Directions: Transcribe exactly the lines that fall between the one holding "541x478 pixels." and the one holding "Click the help question mark in top toolbar", inclusive, from the entries below.
*** Opening of Extracted information ***
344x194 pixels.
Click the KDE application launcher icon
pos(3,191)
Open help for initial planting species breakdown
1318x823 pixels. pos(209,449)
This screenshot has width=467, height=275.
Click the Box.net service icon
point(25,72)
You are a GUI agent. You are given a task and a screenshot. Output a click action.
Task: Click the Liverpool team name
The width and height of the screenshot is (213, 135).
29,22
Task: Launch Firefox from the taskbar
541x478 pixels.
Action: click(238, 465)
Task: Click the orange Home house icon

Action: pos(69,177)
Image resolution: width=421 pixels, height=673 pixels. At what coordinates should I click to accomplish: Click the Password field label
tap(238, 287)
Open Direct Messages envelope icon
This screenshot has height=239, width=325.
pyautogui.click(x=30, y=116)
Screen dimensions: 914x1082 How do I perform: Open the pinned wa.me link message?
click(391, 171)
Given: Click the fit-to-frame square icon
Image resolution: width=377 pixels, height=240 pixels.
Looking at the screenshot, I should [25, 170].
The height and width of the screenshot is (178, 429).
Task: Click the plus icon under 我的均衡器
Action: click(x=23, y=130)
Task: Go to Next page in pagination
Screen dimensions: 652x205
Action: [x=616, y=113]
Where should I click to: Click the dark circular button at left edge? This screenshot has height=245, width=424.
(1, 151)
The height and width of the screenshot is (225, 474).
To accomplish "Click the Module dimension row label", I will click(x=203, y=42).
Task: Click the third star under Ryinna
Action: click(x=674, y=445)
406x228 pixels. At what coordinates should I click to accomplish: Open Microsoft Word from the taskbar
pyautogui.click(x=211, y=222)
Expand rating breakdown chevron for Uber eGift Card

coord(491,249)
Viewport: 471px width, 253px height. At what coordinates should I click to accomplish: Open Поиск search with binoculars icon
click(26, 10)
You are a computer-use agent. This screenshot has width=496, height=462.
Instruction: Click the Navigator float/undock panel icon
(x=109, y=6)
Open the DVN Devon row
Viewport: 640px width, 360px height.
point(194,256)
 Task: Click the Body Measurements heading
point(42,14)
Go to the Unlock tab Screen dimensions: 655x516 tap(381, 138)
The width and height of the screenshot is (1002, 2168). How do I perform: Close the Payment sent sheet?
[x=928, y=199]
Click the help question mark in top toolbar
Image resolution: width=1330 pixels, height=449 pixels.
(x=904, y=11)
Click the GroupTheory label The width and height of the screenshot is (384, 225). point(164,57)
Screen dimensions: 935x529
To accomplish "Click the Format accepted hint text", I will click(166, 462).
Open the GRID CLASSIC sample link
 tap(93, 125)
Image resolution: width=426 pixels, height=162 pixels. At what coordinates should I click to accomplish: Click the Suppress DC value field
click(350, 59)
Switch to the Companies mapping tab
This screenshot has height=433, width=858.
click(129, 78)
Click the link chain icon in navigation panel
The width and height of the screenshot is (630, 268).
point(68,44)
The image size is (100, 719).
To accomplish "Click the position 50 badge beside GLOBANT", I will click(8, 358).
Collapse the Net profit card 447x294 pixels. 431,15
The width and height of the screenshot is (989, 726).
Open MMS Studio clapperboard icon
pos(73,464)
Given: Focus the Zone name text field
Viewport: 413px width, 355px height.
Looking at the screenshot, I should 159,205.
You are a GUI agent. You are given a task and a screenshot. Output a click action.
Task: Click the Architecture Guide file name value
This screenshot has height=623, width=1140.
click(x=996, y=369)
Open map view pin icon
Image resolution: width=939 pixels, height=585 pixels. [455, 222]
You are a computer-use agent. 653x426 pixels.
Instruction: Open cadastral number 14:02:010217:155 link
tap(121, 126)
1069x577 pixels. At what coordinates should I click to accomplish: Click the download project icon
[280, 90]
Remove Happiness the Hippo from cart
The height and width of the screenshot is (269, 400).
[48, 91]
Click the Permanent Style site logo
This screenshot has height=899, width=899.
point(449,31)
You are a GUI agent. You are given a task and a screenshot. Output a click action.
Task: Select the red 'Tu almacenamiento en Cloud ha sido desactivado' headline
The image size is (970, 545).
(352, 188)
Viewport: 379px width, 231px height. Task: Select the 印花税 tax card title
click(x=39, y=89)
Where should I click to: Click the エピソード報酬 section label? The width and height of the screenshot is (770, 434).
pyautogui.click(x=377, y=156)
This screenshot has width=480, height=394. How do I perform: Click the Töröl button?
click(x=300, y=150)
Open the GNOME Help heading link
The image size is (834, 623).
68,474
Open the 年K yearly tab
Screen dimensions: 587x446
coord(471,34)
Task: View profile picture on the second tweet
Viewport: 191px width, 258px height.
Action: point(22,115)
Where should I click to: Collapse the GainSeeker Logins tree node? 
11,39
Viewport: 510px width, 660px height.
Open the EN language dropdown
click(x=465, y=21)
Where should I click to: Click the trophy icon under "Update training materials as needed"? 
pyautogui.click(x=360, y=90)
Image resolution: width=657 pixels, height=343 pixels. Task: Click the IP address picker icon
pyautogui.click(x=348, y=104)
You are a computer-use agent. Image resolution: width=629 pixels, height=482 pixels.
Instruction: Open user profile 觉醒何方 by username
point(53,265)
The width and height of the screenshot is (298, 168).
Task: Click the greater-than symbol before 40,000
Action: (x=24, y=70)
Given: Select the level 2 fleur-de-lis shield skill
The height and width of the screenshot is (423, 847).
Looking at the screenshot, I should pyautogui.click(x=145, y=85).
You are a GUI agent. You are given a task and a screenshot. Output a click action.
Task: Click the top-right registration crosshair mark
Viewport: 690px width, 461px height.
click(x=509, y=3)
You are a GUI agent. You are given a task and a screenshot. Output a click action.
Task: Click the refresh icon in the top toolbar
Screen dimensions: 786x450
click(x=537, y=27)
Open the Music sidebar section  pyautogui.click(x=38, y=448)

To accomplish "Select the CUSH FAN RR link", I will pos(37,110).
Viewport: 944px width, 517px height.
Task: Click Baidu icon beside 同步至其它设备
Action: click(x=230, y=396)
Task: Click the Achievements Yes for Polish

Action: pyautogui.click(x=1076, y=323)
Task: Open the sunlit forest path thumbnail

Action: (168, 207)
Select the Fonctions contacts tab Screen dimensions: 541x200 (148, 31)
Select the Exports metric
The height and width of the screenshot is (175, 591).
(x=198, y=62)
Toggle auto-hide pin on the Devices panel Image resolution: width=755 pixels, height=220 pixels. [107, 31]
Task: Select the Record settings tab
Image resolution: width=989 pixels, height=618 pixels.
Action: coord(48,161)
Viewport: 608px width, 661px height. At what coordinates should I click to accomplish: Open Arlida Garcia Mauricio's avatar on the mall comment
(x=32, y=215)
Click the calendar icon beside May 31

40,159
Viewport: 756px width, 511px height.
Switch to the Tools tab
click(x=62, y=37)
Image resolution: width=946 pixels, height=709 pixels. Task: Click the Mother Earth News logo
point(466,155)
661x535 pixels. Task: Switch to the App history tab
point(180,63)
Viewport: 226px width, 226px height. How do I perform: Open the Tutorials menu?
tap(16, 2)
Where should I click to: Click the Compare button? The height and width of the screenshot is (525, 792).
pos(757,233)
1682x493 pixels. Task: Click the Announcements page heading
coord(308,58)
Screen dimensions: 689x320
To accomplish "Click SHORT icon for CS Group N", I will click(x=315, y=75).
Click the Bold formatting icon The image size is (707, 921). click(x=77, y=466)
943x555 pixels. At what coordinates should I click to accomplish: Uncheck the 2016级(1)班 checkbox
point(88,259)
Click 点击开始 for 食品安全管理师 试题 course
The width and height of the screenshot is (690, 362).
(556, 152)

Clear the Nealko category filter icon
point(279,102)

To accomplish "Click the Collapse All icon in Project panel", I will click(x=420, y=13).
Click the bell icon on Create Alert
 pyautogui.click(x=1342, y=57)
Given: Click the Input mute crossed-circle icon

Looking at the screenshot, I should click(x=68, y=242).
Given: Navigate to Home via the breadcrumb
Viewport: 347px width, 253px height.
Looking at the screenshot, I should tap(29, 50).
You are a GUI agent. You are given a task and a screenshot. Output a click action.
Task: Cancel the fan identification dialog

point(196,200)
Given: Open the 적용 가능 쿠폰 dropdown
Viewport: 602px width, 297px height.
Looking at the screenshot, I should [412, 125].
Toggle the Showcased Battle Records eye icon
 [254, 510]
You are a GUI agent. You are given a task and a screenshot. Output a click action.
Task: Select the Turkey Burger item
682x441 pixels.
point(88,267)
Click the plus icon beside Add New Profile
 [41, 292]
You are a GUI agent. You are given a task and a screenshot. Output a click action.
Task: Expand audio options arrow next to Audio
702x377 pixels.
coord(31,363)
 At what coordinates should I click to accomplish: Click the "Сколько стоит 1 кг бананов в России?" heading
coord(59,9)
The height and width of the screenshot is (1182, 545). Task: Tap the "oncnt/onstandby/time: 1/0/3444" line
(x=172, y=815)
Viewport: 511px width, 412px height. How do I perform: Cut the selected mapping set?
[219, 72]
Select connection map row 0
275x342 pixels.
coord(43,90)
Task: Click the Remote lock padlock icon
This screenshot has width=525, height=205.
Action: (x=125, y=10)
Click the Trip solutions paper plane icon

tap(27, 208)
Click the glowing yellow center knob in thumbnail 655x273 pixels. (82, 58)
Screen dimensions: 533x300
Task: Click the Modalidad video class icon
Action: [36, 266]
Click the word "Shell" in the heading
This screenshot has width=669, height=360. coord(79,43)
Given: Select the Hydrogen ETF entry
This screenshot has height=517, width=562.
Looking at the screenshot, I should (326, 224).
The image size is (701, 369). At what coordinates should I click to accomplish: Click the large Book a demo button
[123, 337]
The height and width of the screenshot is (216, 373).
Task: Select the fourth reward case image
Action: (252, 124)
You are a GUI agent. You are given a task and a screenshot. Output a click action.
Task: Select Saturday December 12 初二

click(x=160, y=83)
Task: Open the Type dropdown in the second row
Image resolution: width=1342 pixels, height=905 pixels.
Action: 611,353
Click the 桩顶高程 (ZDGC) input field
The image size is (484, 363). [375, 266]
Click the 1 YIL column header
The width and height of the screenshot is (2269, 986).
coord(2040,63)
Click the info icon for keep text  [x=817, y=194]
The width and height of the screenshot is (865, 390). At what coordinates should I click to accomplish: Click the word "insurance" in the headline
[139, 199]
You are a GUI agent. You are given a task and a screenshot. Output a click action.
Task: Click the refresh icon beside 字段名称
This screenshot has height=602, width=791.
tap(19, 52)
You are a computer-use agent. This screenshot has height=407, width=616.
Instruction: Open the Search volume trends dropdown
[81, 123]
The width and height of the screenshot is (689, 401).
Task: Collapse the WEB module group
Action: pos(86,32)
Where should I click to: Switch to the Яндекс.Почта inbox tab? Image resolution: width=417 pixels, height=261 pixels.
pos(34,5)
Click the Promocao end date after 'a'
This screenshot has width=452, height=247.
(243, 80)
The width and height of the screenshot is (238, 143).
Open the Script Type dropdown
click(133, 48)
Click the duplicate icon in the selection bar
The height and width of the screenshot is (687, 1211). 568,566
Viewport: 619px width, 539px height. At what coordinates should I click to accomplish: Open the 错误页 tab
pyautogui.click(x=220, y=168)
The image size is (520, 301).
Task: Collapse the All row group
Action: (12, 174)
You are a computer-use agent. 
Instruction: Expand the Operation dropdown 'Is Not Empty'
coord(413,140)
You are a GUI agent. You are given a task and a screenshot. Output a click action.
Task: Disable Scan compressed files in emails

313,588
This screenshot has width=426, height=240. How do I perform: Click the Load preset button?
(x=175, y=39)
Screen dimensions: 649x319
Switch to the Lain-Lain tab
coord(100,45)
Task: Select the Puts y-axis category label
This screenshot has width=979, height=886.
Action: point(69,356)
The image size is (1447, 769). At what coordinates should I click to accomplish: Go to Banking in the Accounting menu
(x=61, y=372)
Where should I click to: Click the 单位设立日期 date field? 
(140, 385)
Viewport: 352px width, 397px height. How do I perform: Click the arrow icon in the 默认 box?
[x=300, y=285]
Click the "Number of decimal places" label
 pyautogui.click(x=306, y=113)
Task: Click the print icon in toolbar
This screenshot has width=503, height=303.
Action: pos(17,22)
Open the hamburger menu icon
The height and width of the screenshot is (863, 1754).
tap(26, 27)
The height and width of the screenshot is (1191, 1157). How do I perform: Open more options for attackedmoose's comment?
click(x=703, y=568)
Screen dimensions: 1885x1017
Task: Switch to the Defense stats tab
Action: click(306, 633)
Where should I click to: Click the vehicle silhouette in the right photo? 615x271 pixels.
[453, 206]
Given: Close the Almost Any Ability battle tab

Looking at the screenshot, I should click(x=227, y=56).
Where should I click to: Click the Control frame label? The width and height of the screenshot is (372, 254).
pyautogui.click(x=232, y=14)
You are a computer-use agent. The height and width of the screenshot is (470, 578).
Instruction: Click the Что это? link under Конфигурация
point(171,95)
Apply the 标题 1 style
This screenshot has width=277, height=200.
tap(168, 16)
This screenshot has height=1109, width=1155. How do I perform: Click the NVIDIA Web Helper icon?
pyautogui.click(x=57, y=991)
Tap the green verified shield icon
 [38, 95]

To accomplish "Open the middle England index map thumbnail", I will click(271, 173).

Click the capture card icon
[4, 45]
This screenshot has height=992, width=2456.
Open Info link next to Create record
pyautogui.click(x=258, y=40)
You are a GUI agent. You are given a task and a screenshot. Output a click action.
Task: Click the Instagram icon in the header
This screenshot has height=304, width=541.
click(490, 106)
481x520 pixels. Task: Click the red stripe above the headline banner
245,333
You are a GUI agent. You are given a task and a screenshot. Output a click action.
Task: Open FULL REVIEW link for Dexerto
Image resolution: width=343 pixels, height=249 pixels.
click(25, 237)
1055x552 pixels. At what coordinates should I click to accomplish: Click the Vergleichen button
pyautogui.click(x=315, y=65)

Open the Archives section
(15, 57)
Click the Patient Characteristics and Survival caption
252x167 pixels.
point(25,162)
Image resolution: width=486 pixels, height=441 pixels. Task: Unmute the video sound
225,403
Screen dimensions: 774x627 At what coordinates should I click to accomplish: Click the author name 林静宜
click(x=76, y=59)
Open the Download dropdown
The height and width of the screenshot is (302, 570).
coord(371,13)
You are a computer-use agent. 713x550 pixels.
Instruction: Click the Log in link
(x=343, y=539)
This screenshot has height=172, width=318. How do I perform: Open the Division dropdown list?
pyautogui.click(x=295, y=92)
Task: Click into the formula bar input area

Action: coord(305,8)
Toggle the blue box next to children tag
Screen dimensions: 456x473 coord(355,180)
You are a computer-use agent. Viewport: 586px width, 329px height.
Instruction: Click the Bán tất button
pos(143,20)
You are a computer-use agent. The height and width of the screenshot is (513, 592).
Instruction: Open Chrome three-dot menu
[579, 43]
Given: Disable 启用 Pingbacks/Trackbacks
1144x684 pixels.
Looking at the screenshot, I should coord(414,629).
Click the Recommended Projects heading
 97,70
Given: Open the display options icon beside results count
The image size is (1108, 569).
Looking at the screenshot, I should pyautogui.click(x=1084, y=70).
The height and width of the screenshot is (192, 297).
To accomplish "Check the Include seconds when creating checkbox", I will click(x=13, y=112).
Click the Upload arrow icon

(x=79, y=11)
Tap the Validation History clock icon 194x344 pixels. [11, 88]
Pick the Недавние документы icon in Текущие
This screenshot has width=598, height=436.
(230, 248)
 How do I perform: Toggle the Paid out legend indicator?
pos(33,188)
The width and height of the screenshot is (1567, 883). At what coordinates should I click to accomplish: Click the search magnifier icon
*** Close of Extracted information ***
Answer below:
541x478 pixels.
Action: click(238, 465)
Task: Click the orange Home house icon

Action: pos(69,177)
Image resolution: width=421 pixels, height=673 pixels. At what coordinates should I click to accomplish: Click the Password field label
tap(238, 287)
Open Direct Messages envelope icon
This screenshot has height=239, width=325.
pyautogui.click(x=30, y=116)
Screen dimensions: 914x1082 How do I perform: Open the pinned wa.me link message?
click(391, 171)
Given: Click the fit-to-frame square icon
Image resolution: width=377 pixels, height=240 pixels.
Looking at the screenshot, I should [25, 170].
The height and width of the screenshot is (178, 429).
Task: Click the plus icon under 我的均衡器
Action: click(x=23, y=130)
Task: Go to Next page in pagination
Screen dimensions: 652x205
Action: [x=616, y=113]
Where should I click to: Click the dark circular button at left edge? This screenshot has height=245, width=424.
(1, 151)
The height and width of the screenshot is (225, 474).
To accomplish "Click the Module dimension row label", I will click(x=203, y=42).
Task: Click the third star under Ryinna
Action: click(x=674, y=445)
406x228 pixels. At what coordinates should I click to accomplish: Open Microsoft Word from the taskbar
pyautogui.click(x=211, y=222)
Expand rating breakdown chevron for Uber eGift Card

coord(491,249)
Viewport: 471px width, 253px height. At what coordinates should I click to accomplish: Open Поиск search with binoculars icon
click(26, 10)
You are a computer-use agent. This screenshot has width=496, height=462.
Instruction: Click the Navigator float/undock panel icon
(x=109, y=6)
Open the DVN Devon row
Viewport: 640px width, 360px height.
point(194,256)
 Task: Click the Body Measurements heading
point(42,14)
Go to the Unlock tab Screen dimensions: 655x516 tap(381, 138)
The width and height of the screenshot is (1002, 2168). How do I perform: Close the Payment sent sheet?
[x=928, y=199]
Click the help question mark in top toolbar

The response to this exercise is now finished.